Transfer the records from the line with "Click the Vencimento" up to and including the line with "Action: 364,229", keeping the requests, and add 133 to every coordinate in the answers.

>> Start

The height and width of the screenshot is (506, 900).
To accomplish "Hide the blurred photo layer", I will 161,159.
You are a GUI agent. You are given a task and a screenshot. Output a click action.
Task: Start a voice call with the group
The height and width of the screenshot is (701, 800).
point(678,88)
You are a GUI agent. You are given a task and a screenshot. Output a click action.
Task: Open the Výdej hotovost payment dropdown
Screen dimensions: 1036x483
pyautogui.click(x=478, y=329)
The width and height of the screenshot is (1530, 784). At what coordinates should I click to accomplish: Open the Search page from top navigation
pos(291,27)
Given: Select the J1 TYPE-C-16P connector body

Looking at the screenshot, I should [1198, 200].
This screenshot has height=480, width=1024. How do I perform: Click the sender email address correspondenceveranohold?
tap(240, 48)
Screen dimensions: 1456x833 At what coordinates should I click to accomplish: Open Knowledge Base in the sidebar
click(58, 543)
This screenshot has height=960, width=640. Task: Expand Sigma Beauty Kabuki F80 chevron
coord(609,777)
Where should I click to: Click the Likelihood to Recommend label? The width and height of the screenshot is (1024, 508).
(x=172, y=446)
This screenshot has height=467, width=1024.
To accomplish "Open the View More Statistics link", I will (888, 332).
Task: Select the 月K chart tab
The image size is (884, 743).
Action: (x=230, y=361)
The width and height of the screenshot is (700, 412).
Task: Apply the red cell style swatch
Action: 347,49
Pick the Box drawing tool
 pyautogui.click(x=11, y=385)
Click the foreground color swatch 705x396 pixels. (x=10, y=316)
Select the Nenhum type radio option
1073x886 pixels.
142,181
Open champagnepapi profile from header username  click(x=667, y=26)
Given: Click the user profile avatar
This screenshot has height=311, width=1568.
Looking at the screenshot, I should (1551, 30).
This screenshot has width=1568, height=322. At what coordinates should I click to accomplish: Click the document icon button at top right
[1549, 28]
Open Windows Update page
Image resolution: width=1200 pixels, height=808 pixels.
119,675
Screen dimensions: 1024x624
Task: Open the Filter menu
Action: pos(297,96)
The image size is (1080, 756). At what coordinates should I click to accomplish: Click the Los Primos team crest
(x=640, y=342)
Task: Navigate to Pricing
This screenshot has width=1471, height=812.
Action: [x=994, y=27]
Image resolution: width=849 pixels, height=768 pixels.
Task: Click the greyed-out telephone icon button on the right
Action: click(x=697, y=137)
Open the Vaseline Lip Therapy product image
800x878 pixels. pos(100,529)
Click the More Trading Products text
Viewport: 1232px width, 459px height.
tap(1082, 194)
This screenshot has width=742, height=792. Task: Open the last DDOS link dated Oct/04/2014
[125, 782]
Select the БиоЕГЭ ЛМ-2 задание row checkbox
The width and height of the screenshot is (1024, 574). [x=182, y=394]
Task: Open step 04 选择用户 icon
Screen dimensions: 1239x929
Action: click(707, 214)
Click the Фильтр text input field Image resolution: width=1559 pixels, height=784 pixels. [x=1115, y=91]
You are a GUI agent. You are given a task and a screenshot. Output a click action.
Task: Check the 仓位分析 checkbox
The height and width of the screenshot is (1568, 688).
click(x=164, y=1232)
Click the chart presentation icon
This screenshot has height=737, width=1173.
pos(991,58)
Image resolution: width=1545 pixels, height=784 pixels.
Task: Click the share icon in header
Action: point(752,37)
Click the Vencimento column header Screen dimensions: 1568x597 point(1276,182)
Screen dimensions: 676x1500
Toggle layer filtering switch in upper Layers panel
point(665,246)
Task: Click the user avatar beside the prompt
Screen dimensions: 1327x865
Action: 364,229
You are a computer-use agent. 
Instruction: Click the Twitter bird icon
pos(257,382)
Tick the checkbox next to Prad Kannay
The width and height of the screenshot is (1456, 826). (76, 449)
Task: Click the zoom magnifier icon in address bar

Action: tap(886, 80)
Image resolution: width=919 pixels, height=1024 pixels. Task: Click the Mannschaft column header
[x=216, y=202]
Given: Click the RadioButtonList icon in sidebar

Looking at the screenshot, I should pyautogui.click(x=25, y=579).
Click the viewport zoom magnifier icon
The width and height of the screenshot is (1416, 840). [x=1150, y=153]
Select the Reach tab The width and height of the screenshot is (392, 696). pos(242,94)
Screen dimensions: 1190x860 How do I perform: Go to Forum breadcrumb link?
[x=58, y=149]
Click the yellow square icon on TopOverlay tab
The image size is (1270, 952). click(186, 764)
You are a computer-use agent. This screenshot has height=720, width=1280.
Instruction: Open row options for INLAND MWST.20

>> End

• [Correct answer]:
Click the Vencimento column header Screen dimensions: 1568x597 point(1409,315)
Screen dimensions: 676x1500
Toggle layer filtering switch in upper Layers panel
point(798,379)
Task: Click the user avatar beside the prompt
Screen dimensions: 1327x865
Action: 497,362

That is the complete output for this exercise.